By Mark Calvey and Ryan Tate
San Francisco Business Times
The Bay Area housing market is showing signs of cooling alongside more significant slowing in once-hot markets like Phoenix.
Housing appreciation in the Bay Area dropped below double-digit figures for the first time in more than two-years in February, according to DataQuick Information Systems.
The median-home price rose 9.6 percent to $763,000, the research firm said.
“We’re in a definite market cycle. The market is adjusting right now,” said Ed Krafchow, president and co-owner of Prudential California, Nevada and Texas Realty. “We’re not in a buyer’s market. We’re in a buyer’s sympathetic market.”
But any sympathy cards might have to be directed to sellers who have enjoyed rapid appreciation in recent years.
“We expect the pace of price appreciation to slow from the 13 to 17 percent range of 2005 to 10 percent this year as rising inventory levels mitigate some of the upward pressure on home prices,” said Leslie Appleton-Young, chief economist for the California Association of Realtors. “Unsold inventory rose again in February to a 6.7-month supply, one of the highest inventory levels in several years.”
That means it would take 6.7 months to sell all homes on the market at today’s sales pace, and it has some worried the housing slowdown could be more painful that expected.
Plus, the CAR’s forecast for 10 percent appreciation this year is a statewide average, with appreciation in the mid-single-digits for coastal regions like the Bay Area and greater than 10 percent appreciation in inland areas.
“This is a spotty market,” said Prudential’s Krafchow, who says he’s weathered three or four real estate cycles over the course of his career. “There are pockets of real active areas, pockets with little activity and some with no activity at all.”

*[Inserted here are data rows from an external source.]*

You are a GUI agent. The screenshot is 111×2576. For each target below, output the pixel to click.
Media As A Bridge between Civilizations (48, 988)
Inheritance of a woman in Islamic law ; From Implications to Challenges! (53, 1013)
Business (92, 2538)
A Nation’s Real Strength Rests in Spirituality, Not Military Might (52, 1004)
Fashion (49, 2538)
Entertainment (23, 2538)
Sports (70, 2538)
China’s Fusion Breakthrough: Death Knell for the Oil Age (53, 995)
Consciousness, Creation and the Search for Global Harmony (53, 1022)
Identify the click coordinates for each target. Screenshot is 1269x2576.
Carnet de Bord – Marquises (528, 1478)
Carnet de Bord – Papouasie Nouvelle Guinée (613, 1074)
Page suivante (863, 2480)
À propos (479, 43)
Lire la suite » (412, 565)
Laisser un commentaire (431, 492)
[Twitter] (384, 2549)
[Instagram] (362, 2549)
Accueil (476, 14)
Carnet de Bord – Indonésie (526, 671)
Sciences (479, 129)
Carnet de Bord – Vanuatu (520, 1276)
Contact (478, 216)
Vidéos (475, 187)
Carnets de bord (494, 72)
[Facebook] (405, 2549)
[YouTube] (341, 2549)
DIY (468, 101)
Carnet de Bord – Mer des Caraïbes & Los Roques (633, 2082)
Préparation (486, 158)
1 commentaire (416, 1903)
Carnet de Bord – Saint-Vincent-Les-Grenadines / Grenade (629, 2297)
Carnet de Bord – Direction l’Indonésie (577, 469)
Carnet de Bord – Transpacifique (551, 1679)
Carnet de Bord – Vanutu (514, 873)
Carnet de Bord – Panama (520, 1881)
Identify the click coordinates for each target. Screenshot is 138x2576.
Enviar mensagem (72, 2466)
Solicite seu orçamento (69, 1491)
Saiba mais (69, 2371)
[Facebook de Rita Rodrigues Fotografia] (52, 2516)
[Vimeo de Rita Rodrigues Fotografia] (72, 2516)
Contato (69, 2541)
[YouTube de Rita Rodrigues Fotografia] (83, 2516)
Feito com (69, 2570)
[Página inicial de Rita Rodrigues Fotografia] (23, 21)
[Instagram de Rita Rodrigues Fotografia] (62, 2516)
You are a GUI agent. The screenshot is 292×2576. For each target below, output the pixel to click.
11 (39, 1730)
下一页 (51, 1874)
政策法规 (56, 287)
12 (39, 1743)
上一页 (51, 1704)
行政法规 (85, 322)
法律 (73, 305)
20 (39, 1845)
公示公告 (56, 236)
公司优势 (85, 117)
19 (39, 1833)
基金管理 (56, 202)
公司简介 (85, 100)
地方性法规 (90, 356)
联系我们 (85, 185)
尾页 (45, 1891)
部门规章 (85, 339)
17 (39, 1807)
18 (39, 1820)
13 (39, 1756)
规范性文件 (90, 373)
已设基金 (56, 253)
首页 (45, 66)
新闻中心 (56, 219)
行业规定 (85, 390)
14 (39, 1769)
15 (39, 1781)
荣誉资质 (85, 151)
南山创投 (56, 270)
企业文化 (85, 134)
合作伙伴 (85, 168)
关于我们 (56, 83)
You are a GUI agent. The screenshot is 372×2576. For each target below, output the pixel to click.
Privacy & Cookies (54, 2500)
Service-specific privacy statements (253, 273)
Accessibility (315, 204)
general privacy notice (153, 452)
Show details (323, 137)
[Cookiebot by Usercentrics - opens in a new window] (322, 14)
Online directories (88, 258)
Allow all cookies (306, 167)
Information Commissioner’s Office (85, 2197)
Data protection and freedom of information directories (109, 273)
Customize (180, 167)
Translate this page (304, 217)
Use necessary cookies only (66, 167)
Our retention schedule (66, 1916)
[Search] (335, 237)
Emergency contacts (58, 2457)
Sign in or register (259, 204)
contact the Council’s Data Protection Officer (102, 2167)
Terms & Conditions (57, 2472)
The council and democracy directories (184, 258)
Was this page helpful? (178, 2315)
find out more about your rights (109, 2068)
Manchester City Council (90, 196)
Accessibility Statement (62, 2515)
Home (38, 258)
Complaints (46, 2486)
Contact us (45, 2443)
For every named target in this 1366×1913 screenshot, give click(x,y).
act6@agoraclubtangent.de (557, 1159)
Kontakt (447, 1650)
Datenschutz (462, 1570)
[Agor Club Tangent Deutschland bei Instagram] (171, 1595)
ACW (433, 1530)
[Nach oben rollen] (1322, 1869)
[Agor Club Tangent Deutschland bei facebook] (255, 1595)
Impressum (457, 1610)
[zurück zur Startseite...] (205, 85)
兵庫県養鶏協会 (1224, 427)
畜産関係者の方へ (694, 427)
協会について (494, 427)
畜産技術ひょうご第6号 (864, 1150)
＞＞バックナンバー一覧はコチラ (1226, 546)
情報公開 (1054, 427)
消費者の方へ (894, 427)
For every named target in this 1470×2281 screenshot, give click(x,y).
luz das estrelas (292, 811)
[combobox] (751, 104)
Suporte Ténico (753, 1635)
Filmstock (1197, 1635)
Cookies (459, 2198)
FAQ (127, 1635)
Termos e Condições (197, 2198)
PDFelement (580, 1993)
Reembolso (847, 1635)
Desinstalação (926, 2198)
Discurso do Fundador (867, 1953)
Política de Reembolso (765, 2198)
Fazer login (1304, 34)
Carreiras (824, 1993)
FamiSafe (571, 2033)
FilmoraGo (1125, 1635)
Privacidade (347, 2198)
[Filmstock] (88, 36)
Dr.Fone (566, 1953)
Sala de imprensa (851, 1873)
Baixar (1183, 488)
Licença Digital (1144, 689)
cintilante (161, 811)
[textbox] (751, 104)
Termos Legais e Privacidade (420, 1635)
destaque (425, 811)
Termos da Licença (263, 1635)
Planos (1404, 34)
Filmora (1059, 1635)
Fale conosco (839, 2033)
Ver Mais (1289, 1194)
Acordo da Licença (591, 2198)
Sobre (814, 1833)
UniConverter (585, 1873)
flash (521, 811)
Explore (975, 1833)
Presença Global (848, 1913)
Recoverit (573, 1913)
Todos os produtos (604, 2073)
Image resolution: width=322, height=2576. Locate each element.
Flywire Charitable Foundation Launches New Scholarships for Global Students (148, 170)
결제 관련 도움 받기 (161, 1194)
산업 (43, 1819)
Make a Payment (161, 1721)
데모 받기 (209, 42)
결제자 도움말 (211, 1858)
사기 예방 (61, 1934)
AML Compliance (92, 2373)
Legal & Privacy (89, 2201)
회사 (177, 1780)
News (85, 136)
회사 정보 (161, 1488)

He points to Oakland’s popular Montclair neighborhood as an area where home sellers are still receiving multiple offers. But he cites Marin County as an area of concern — despite anecdotal evidence suggesting that Marin is still doing well.
“A $4 million house is a discretionary purchase,” Krafchow said.
That point is echoed by others.
“The activity where there’s more discretion in the buying decision seems to be much more slower,” said Paul Zeger, president of San Francisco-based Pacific Marketing Associates.
Real estate agents also are seeing more buyers sit on their hands as long-term interest rates have begun to move higher in recent weeks.
Home builders are moving aggressively to unload inventory since they have to pay carrying costs for unsold properties.
Centex Homes sparked a buzz in January with its advertisements touting price reductions of up to $100,000 for new homes in San Ramon and other Northern California cities. Now price reductions on new construction are a common feature of the Sunday real estate ads.
Outright price reductions — rather than help with closing costs or throwing in free upgrades — raises the concern that comparable sales will begin to fall, making it difficult for other buyers in the market to secure financing especially in a rising-rate environment.
“The attitude has changed,” Zeger said of sellers. “It has turned very much to, ‘What can I do to help you?’
“Everyone is offering an incentive,” Zeger said, noting some condo sellers are offering a $10,000 credit that can be used for closing costs or other purposes to get a buyer into a new condo.
While San Francisco appears to be an epicenter of condo conversions, Zeger sees the East Bay at greater risk.
“The place that’s probably the biggest risk right now is the San Ramon Valley, which has about 4,000 units that have been put into the conversion pipeline,” Zeger said.
But Wells Fargo CEO Dick Kovacevich told shareholders at the bank’s annual meeting April 25 that he’s not worried about a national housing bubble because of the local nature of housing sales.
“There hasn’t been a ‘national’ housing market since the Great Depression,” Kovacevich said.